Requirement
The reply must return each line of the data exactly.

Data to use
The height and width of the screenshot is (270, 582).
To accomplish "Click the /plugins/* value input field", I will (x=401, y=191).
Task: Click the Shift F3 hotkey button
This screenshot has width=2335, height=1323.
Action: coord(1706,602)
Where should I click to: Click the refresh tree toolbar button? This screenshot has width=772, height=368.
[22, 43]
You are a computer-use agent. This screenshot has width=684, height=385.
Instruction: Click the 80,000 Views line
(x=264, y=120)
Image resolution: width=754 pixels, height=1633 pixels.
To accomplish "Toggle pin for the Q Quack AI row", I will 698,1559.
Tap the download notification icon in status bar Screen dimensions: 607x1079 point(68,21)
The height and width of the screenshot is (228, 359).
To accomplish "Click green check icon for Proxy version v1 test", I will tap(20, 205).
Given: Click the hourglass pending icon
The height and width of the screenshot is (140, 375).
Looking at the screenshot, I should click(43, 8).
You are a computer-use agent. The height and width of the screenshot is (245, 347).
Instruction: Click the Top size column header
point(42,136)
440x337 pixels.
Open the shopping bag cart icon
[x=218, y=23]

Response
The height and width of the screenshot is (270, 582).
To accomplish "Click the /plugins/* value input field", I will (x=401, y=191).
Task: Click the Shift F3 hotkey button
This screenshot has width=2335, height=1323.
Action: coord(1706,602)
Where should I click to: Click the refresh tree toolbar button? This screenshot has width=772, height=368.
[22, 43]
You are a computer-use agent. This screenshot has width=684, height=385.
Instruction: Click the 80,000 Views line
(x=264, y=120)
Image resolution: width=754 pixels, height=1633 pixels.
To accomplish "Toggle pin for the Q Quack AI row", I will 698,1559.
Tap the download notification icon in status bar Screen dimensions: 607x1079 point(68,21)
The height and width of the screenshot is (228, 359).
To accomplish "Click green check icon for Proxy version v1 test", I will tap(20, 205).
Given: Click the hourglass pending icon
The height and width of the screenshot is (140, 375).
Looking at the screenshot, I should click(43, 8).
You are a computer-use agent. The height and width of the screenshot is (245, 347).
Instruction: Click the Top size column header
point(42,136)
440x337 pixels.
Open the shopping bag cart icon
[x=218, y=23]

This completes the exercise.